Ce que Musk et Zuckerberg reprochent aux fact-checkers, c’est d’être au service de la pensée dominante. Par pensée dominante, ils entendent «idées progressistes». Ils affirment que la mission des fact-checkers, dont ils se sont débarrassés, était moins de traquer les mensonges que de faire en sorte que les gens pensent dans les clous. Ont-ils raison? Si dénoncer les faits mensongers et notamment les propos complotistes reste, à notre sens, indispensable, les fact-checkers ont parfois tendance à se montrer complaisants avec ceux qui pensent comme eux ou, encore, se résignent à ne pas faire de vagues.

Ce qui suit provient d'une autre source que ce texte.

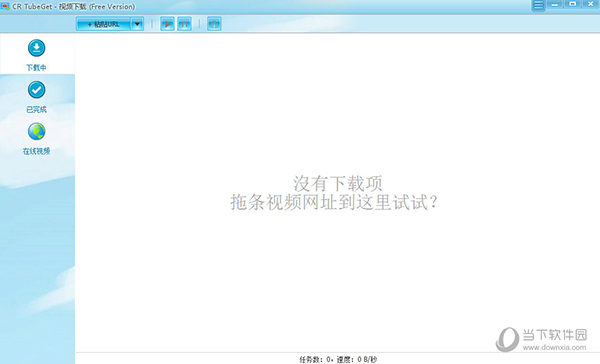Click the CR TubeGet app logo icon
The width and height of the screenshot is (600, 364).
pyautogui.click(x=5, y=7)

Là où Elon Musk risque d’entraîner les démocraties vers les récifs, c'est en promouvant une vision qui se passe du travail des médias et du rôle des corps constitués, à commencer par le parlement. On ne combat pas les ratés et insuffisances de l'Etat en désignant des boucs émissaires. Le populisme du richissime propriétaire de X ouvre un boulevard aux certitudes au détriment de la recherche de la vérité. Le scientifique qu'il est sait pourtant ce que ses réalisations technologiques doivent aux hypothèses et à la raison.
C'est pourquoi il est du devoir des démocraties de contrer ses tentatives d'influer dans les campagnes électorales, non pas en le privant de parole, mais en la soumettant, de même que ses algorithmes s'il y a lieu, aux règles du débat et à la satyre, domaine par excellence de la libre expression, comme Charlie Hebdo s'y est employé cette semaine.👇
Le politiquement correct et son avatar le wokisme ont causé un tort considérable en inhibant la parole qui, aujourd'hui, jaillit tel un tsunami. Mais il y a pire tort encore: la fin de l’Etat de droit qui fonde notre démocratie.